§ **WORK REQUIRED**
A complete, unaltered copy of the listing is needed. Write it out.

§ **DATA RECORDS**
..........
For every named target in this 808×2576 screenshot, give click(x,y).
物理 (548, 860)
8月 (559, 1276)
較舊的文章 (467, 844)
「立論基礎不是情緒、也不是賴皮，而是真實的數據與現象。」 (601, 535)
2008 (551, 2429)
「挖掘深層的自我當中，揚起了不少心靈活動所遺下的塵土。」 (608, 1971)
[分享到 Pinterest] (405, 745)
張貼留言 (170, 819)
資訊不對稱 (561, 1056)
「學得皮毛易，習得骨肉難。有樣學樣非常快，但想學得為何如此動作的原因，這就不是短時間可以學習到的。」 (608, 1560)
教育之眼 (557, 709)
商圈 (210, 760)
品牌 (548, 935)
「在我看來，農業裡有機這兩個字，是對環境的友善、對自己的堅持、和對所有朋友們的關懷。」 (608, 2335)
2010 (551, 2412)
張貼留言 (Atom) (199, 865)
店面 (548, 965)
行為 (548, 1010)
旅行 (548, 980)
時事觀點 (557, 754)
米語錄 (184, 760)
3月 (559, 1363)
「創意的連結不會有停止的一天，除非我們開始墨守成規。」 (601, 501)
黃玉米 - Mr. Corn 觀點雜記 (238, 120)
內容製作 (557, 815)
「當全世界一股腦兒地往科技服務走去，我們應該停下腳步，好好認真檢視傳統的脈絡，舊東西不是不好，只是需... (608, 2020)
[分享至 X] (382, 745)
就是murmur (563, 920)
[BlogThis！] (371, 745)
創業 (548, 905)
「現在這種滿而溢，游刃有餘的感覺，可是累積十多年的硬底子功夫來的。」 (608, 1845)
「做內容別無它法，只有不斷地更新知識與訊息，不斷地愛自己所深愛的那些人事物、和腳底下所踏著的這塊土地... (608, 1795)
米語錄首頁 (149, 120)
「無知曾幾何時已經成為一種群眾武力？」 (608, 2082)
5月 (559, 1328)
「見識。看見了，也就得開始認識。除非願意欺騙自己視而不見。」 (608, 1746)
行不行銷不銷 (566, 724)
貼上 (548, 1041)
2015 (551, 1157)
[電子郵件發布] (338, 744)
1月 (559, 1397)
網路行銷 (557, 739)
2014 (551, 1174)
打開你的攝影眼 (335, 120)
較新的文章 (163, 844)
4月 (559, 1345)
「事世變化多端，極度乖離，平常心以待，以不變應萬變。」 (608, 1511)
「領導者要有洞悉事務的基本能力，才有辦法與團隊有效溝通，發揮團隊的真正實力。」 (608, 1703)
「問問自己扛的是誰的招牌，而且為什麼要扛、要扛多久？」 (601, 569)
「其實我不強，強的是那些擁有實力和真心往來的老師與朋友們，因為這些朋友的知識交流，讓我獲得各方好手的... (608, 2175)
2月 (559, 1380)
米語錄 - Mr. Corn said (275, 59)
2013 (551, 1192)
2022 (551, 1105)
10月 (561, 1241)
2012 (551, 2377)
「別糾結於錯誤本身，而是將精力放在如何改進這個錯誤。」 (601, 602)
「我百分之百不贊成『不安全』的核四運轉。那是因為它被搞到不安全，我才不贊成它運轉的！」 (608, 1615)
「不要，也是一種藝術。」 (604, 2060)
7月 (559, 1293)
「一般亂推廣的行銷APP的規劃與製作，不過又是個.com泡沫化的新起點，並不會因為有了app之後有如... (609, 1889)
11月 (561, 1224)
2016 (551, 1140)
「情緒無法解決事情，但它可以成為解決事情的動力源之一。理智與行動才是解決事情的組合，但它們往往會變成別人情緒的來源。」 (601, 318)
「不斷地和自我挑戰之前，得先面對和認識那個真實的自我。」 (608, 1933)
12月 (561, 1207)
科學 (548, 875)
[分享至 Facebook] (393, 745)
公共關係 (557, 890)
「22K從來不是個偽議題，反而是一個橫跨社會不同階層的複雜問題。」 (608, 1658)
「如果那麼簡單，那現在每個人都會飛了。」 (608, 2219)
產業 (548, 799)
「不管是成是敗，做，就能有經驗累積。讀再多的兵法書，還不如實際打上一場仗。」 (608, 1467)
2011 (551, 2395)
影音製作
..........
§ **REPLY TO THE EXERCISE**
For every named target in this 808×2576 screenshot, give click(x,y).
物理 (548, 860)
8月 (559, 1276)
較舊的文章 (467, 844)
「立論基礎不是情緒、也不是賴皮，而是真實的數據與現象。」 (601, 535)
2008 (551, 2429)
「挖掘深層的自我當中，揚起了不少心靈活動所遺下的塵土。」 (608, 1971)
[分享到 Pinterest] (405, 745)
張貼留言 (170, 819)
資訊不對稱 (561, 1056)
「學得皮毛易，習得骨肉難。有樣學樣非常快，但想學得為何如此動作的原因，這就不是短時間可以學習到的。」 (608, 1560)
教育之眼 (557, 709)
商圈 (210, 760)
品牌 (548, 935)
「在我看來，農業裡有機這兩個字，是對環境的友善、對自己的堅持、和對所有朋友們的關懷。」 (608, 2335)
2010 (551, 2412)
張貼留言 (Atom) (199, 865)
店面 (548, 965)
行為 (548, 1010)
旅行 (548, 980)
時事觀點 (557, 754)
米語錄 (184, 760)
3月 (559, 1363)
「創意的連結不會有停止的一天，除非我們開始墨守成規。」 (601, 501)
黃玉米 - Mr. Corn 觀點雜記 (238, 120)
內容製作 (557, 815)
「當全世界一股腦兒地往科技服務走去，我們應該停下腳步，好好認真檢視傳統的脈絡，舊東西不是不好，只是需... (608, 2020)
[分享至 X] (382, 745)
就是murmur (563, 920)
[BlogThis！] (371, 745)
創業 (548, 905)
「現在這種滿而溢，游刃有餘的感覺，可是累積十多年的硬底子功夫來的。」 (608, 1845)
「做內容別無它法，只有不斷地更新知識與訊息，不斷地愛自己所深愛的那些人事物、和腳底下所踏著的這塊土地... (608, 1795)
米語錄首頁 (149, 120)
「無知曾幾何時已經成為一種群眾武力？」 (608, 2082)
5月 (559, 1328)
「見識。看見了，也就得開始認識。除非願意欺騙自己視而不見。」 (608, 1746)
行不行銷不銷 (566, 724)
貼上 (548, 1041)
2015 (551, 1157)
[電子郵件發布] (338, 744)
1月 (559, 1397)
網路行銷 (557, 739)
2014 (551, 1174)
打開你的攝影眼 (335, 120)
較新的文章 (163, 844)
4月 (559, 1345)
「事世變化多端，極度乖離，平常心以待，以不變應萬變。」 (608, 1511)
「領導者要有洞悉事務的基本能力，才有辦法與團隊有效溝通，發揮團隊的真正實力。」 (608, 1703)
「問問自己扛的是誰的招牌，而且為什麼要扛、要扛多久？」 (601, 569)
「其實我不強，強的是那些擁有實力和真心往來的老師與朋友們，因為這些朋友的知識交流，讓我獲得各方好手的... (608, 2175)
2月 (559, 1380)
米語錄 - Mr. Corn said (275, 59)
2013 (551, 1192)
2022 (551, 1105)
10月 (561, 1241)
2012 (551, 2377)
「別糾結於錯誤本身，而是將精力放在如何改進這個錯誤。」 (601, 602)
「我百分之百不贊成『不安全』的核四運轉。那是因為它被搞到不安全，我才不贊成它運轉的！」 (608, 1615)
「不要，也是一種藝術。」 (604, 2060)
7月 (559, 1293)
「一般亂推廣的行銷APP的規劃與製作，不過又是個.com泡沫化的新起點，並不會因為有了app之後有如... (609, 1889)
11月 (561, 1224)
2016 (551, 1140)
「情緒無法解決事情，但它可以成為解決事情的動力源之一。理智與行動才是解決事情的組合，但它們往往會變成別人情緒的來源。」 (601, 318)
「不斷地和自我挑戰之前，得先面對和認識那個真實的自我。」 (608, 1933)
12月 (561, 1207)
科學 (548, 875)
[分享至 Facebook] (393, 745)
公共關係 (557, 890)
「22K從來不是個偽議題，反而是一個橫跨社會不同階層的複雜問題。」 (608, 1658)
「如果那麼簡單，那現在每個人都會飛了。」 (608, 2219)
產業 (548, 799)
「不管是成是敗，做，就能有經驗累積。讀再多的兵法書，還不如實際打上一場仗。」 (608, 1467)
2011 (551, 2395)
影音製作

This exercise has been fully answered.